It has become the habit of TransCanada Pipelines to seal their aboriginal deals with a piece of original art.
Each time the company reaches an arrangement with one of the First Nations along its proposed Coastal GasLink route for liquefied natural gas, it marks the occasion with something original and aboriginal. The walls of their Prince George boardroom so far have items carved or painted by such creators as Susan Point, Henry Reese, Terry Star, Wilfred Sampson, and, as of Friday, a large circle of cedar has been added, carved and painted by Squamish First Nation artist George Hemeon.
It was presented at the ceremonial signing of the Nadleh Whut'en First Nation's agreement with the pipeline company.
Not only is Hemeon a noted B.C. aboriginal artist, he is one of the central people on TransCanada's staff in the company's efforts to negotiate fair deals for First Nations as the pipeline makes its theoretical way across northern B.C.
He thinks, long and hard, every day, about what this pipeline could mean to the affected First Nations, and how industry in general has had to change its conversation with communities, and become more inclusive in the profits and meaningful in the consultation about how and where and who will be involved in any given business idea.
That ponderance is reflected in the cedar wheel.
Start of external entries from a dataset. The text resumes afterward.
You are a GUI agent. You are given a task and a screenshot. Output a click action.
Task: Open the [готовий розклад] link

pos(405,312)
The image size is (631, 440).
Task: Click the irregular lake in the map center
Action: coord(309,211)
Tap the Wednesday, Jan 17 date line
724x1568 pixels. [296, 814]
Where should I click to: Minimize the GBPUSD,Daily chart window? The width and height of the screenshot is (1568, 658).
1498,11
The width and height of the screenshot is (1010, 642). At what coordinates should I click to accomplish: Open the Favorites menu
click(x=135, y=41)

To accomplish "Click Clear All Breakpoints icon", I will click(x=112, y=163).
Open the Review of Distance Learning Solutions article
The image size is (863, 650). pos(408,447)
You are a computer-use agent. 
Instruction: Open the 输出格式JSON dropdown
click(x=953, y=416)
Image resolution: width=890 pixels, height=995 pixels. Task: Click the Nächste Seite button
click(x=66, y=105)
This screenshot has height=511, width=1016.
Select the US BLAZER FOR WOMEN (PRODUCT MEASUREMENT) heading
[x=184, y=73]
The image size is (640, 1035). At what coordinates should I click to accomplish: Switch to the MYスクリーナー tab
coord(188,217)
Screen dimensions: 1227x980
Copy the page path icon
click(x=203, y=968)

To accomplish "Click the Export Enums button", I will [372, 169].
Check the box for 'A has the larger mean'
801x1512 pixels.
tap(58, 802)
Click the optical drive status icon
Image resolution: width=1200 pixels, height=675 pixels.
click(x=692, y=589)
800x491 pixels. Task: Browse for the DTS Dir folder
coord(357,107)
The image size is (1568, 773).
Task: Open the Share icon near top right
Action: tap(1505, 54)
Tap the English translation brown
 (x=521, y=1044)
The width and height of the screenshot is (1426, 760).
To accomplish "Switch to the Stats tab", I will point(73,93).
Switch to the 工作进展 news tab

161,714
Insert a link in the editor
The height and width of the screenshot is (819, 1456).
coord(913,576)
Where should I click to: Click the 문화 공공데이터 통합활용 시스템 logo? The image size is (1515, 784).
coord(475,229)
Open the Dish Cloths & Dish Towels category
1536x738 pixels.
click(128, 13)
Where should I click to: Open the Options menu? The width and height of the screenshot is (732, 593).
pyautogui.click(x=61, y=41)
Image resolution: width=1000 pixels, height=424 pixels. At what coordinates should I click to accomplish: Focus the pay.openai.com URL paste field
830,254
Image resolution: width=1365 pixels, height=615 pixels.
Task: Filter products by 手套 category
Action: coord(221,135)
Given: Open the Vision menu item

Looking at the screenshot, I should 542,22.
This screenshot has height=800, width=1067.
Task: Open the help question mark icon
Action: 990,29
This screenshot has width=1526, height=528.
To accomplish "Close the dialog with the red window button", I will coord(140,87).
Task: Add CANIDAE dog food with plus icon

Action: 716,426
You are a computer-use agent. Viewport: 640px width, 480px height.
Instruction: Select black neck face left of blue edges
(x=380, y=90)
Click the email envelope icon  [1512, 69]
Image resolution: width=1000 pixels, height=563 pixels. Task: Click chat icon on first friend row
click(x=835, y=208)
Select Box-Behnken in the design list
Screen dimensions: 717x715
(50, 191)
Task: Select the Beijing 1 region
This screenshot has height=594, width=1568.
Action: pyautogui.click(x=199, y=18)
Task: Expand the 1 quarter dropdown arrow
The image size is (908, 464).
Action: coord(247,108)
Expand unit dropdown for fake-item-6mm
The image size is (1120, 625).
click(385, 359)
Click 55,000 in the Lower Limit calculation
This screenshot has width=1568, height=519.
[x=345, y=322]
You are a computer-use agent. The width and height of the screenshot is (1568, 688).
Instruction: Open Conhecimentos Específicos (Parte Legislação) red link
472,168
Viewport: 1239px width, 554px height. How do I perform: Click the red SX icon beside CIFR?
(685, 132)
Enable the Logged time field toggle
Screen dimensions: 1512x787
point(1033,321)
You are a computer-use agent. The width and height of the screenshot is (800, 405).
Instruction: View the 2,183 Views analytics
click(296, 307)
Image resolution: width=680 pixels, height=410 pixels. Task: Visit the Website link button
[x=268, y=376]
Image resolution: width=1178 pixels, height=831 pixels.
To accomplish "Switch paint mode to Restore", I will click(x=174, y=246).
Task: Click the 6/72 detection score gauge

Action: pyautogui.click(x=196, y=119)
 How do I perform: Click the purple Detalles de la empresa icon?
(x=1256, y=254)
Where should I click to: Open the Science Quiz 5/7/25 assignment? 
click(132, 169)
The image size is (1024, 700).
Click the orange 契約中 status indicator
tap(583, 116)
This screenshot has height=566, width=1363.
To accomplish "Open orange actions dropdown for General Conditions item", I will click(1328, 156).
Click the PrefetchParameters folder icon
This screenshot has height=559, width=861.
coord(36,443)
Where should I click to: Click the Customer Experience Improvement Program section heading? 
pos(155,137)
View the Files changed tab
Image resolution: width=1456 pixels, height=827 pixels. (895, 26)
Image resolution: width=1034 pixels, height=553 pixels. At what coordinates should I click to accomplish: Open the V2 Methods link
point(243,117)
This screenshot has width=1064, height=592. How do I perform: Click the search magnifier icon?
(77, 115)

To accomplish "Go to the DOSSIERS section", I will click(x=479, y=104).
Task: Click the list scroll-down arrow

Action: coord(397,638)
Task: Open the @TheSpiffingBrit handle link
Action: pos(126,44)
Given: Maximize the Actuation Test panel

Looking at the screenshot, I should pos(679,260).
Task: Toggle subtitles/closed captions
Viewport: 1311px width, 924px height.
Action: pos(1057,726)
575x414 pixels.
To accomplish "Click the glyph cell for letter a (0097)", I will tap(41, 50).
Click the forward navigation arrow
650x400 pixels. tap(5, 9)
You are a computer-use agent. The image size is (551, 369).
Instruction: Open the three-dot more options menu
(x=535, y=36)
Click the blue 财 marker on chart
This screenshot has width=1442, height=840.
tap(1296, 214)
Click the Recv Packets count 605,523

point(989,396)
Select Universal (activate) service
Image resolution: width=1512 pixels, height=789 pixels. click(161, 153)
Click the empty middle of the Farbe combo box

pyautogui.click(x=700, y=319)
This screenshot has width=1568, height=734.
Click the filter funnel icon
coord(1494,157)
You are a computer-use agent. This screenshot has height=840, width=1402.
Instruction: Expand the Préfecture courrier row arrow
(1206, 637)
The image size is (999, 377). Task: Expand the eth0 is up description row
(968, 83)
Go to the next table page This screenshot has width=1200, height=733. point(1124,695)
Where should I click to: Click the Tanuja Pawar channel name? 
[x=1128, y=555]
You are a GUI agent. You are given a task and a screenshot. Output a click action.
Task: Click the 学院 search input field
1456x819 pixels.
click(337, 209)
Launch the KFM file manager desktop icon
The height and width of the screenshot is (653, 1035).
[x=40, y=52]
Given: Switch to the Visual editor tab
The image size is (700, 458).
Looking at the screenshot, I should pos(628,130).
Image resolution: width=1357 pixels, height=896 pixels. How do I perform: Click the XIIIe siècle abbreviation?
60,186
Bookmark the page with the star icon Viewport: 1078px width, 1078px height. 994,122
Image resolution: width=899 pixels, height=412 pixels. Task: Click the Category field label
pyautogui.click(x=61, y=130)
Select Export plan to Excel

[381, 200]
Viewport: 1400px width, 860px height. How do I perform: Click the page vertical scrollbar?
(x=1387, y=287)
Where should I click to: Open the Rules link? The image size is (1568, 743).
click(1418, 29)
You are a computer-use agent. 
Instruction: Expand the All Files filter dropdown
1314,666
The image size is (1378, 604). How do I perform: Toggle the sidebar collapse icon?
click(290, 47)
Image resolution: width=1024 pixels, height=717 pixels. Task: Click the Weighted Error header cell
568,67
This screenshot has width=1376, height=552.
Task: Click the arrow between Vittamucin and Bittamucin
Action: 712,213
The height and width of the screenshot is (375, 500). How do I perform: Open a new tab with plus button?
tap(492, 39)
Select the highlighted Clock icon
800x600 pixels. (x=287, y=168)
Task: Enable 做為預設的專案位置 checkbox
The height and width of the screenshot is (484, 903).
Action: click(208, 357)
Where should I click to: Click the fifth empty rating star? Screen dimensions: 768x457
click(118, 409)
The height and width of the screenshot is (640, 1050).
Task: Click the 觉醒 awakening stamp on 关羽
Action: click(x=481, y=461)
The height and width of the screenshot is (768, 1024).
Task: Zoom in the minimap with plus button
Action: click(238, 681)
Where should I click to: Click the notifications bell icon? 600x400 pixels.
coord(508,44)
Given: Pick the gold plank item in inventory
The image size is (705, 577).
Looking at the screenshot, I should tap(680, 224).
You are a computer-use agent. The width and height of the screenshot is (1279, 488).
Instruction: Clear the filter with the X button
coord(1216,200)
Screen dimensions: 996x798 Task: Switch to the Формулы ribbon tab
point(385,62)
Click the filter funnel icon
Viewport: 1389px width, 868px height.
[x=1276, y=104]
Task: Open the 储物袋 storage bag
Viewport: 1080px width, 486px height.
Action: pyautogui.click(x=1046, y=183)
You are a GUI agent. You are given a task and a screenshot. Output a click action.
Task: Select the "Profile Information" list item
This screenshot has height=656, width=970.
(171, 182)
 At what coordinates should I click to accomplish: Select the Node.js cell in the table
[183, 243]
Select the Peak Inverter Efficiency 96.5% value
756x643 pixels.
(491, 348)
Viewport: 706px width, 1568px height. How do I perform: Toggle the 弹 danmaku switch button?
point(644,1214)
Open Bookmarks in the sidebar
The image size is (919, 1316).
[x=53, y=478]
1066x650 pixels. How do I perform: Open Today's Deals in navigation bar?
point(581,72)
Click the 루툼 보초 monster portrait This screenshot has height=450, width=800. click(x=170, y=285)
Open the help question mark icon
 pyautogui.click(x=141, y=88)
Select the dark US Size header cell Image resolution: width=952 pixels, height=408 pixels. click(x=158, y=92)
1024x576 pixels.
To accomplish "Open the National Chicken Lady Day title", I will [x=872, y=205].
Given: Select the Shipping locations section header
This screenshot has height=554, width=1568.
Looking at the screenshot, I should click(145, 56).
"The dominant figure is the raven, which in a lot of aboriginal cultures represents the bringer of the sun which means the bringer of life, so there is also the sun represented here," Hemeon said, walking viewers through the new artwork. "The smaller figure in its mouth is the human figure. It symbolizes the beginning of this relationship, a transformation of the relationship, going forward. There is a connection to the relationship, and a trust we are putting in each other, and it is like a new life being born, a new way forward together."
Hemeon has art pieces on display or in collections as far away as Japan, but has so much responsibility on the negotiation team that he has had little time for new creations. He carves regularly to keep the skills as sharp as the knives, but it isn't as much as he'd like. Therefore, a commemorative gift like this imposed on him a feeling of particular responsibility to say something meaningful with the wood.
The skills of art and the human side of business came to Hemeon through dedicated study. He graduated from the University of the Fraser Valley with a Bachelor of Arts majoring in criminal justice and minoring in applied ethics and political philosophy. He now sits on the UFV board of governors and was named to the school's Top 40 Alumni list.
After obtaining a Master's degree from Dalhousie University, he went to work for BC Hydro where he played a role in creating the Crown corporation's aboriginal procurement policy. He worked also for the Abbotsford school district with a focus on aboriginal curriculum, and it was there that his carving took off, as he and students worked on wood together. He kept at it to the point his work was featured at the 2010 Olympic Games in Vancouver.